Source passage:
There are many scenarios in which you might have to move your data and operating requirements from one server to another. You may need to implement your solutions in a new datacenter, upgrade to a larger machine, or transition to new hardware or a new VPS provider.

Whatever your reasons, there are many different considerations you should make when migrating from one system to another. Getting functionally equivalent configurations can be difficult if you are not working with a configuration management solution such as Chef, Puppet, or Ansible. You need to not only transfer data, but also configure your services to operate in the same way on a new machine.

In the last article in this series, you covered how to transfer packages and other data with rsync. In this tutorial, you will complete your migration by migrating users, groups, crontabs, and other settings.

Step 1 – Migrate Users and Groups

Linux package managers are very powerful and reproducible, and by migrating your system packages in the previous tutorial, you will have migrated most of the necessary configuration settings needed. However, this omits some of the settings you may have changed manually on your old server, such as user and group permissions. These will need to be migrated or recreated as well.

Fortunately, all of Linux’s users and group settings are contained within a few files. These files include:

  • /etc/passwd: This file defines users and their attributes. Despite its name, this file does not contain password information. It includes username, user and primary group numbers, home directories, and default shells.

  • /etc/shadow: This file contains the actual password settings for each user. It should contain a line for each of the users defined in the passwd file, along with a hash of their password and some information about password policies.

  • /etc/group: This file defines each group available on your system. This includes the group name and the associated group number, along with any group memberships.

  • /etc/gshadow: This file contains a line for each group on the system. It lists a group’s name, a password that can be used by non-group members to access the group, a list of administrators, and other members.

You should never copy these files directly from one live system to another. User and group numbers are automatically incremented when they are created on each system, and they will create conflicts if they do not match. Instead, you can migrate these selectively using awk, as in the previous tutorial.

Creating Migration Files

You’ll create a new migration file associated with each of the above files. This will let you migrate them all systematically, starting with /etc/passwd.

Dataset extract:
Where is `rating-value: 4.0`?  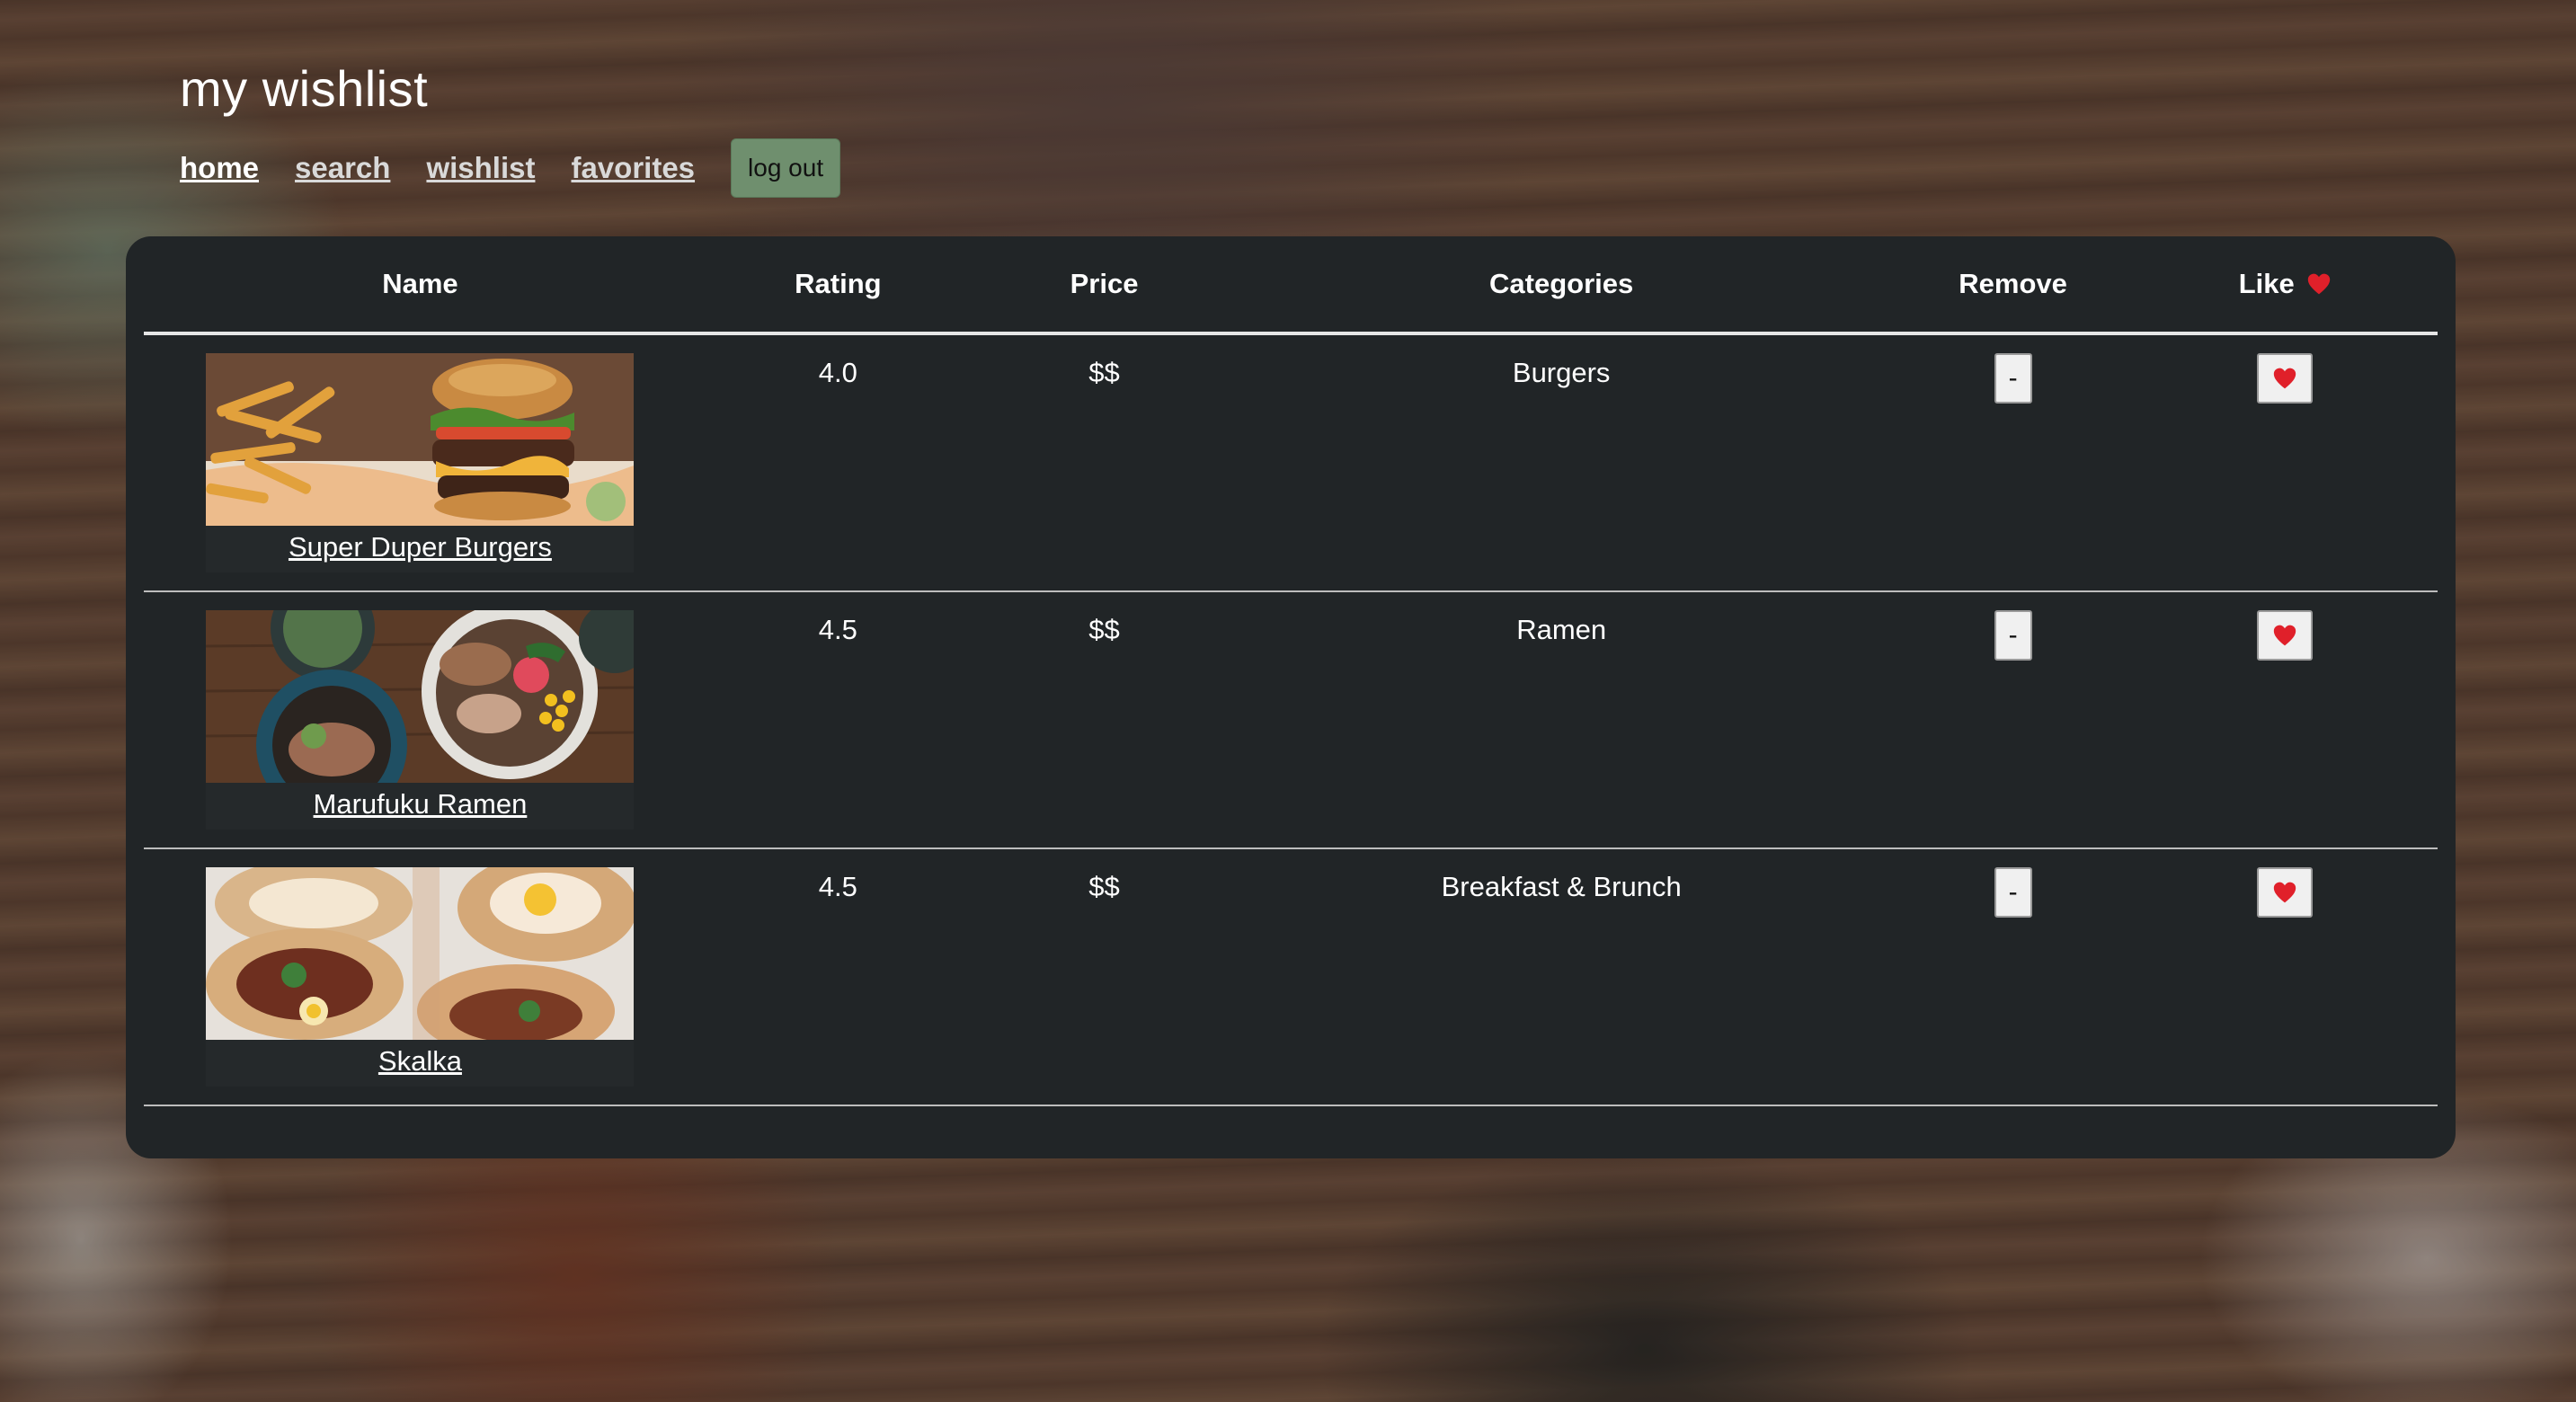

What you need to do:
**A)** In the server migration text, swap "Ansible" for "SaltStack" and write out the part that opens with the words containing "There are many scenarios" and closes with "a new machine.".
**B)** According to the server migration text, which file contains the actual password settings for each user?

Answers by item number:
**A)**
There are many scenarios in which you might have to move your data and operating requirements from one server to another. You may need to implement your solutions in a new datacenter, upgrade to a larger machine, or transition to new hardware or a new VPS provider.

Whatever your reasons, there are many different considerations you should make when migrating from one system to another. Getting functionally equivalent configurations can be difficult if you are not working with a configuration management solution such as Chef, Puppet, or SaltStack. You need to not only transfer data, but also configure your services to operate in the same way on a new machine.

**B)** /etc/shadow